Jan. 23, 2001

Toronto Star Staff Reporter

A Canadian sculpture professor who was jailed in a Chinese labour camp for being a member of the outlawed Falun Gong following says he was tortured, brainwashed and forced to publically recant his beliefs before being released.

''I was arrested ... and sentenced to a labour camp by the Chinese government because I practise Falun Gong,'' said Kunlun Zhang, 60, at a press conference at Queen's Park yesterday. ''I suffered mental torture, electric shock, complete isolation ... severe brainwashing morning until night.''

But Zhang, who taught art at the University of McGill in Montreal in the late 1980s and early 1990s, says the worst part of the ordeal was being forced to record propaganda - broadcast around China and other centres - that had him dismissing and denigrating Falun Gong.

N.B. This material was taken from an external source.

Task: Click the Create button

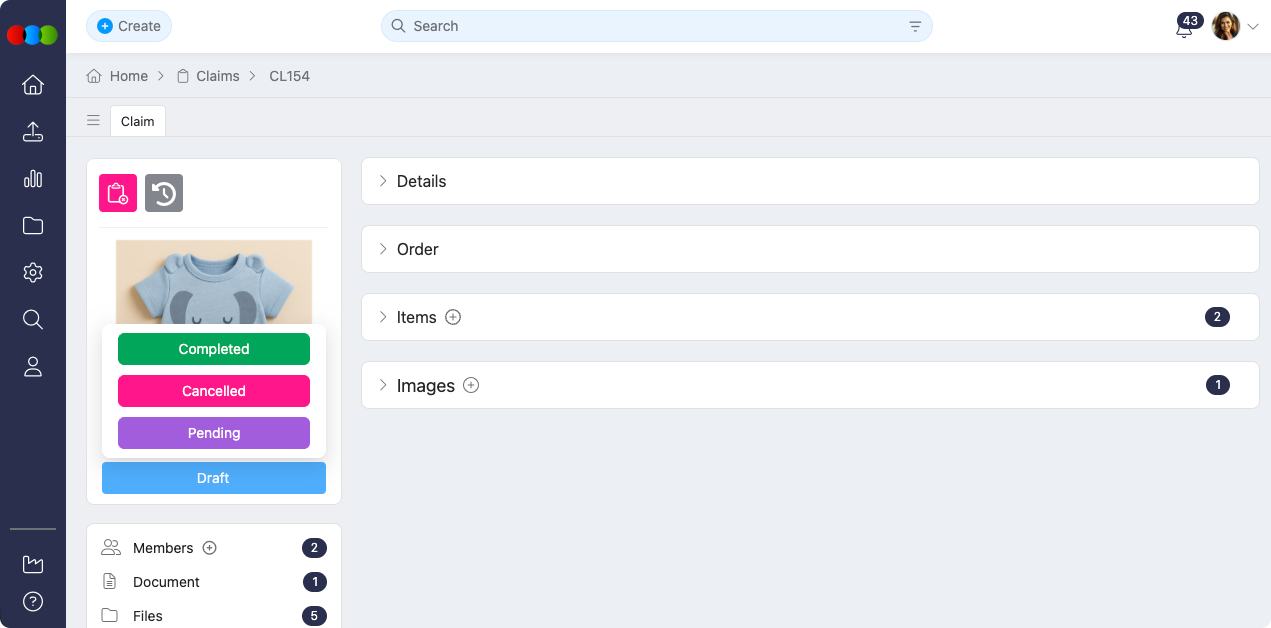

''Only what I say as a free man represents my true feelings,'' said the professor, who was released on Jan. 10. ''I want to tell the world that Falun Gong is good and that I will continue to Practise Falun Gong for the rest of my life.

Practitioners say Falun Gong's meditation exercises and philosophies drawn from Buddhism, Taoism and its founder, Li Hongzhi, promote good health and moral living.

China's government, which started a crackdown in July 1999, deems Falun Gong a [slanderous word] that threatens public order and communist rule.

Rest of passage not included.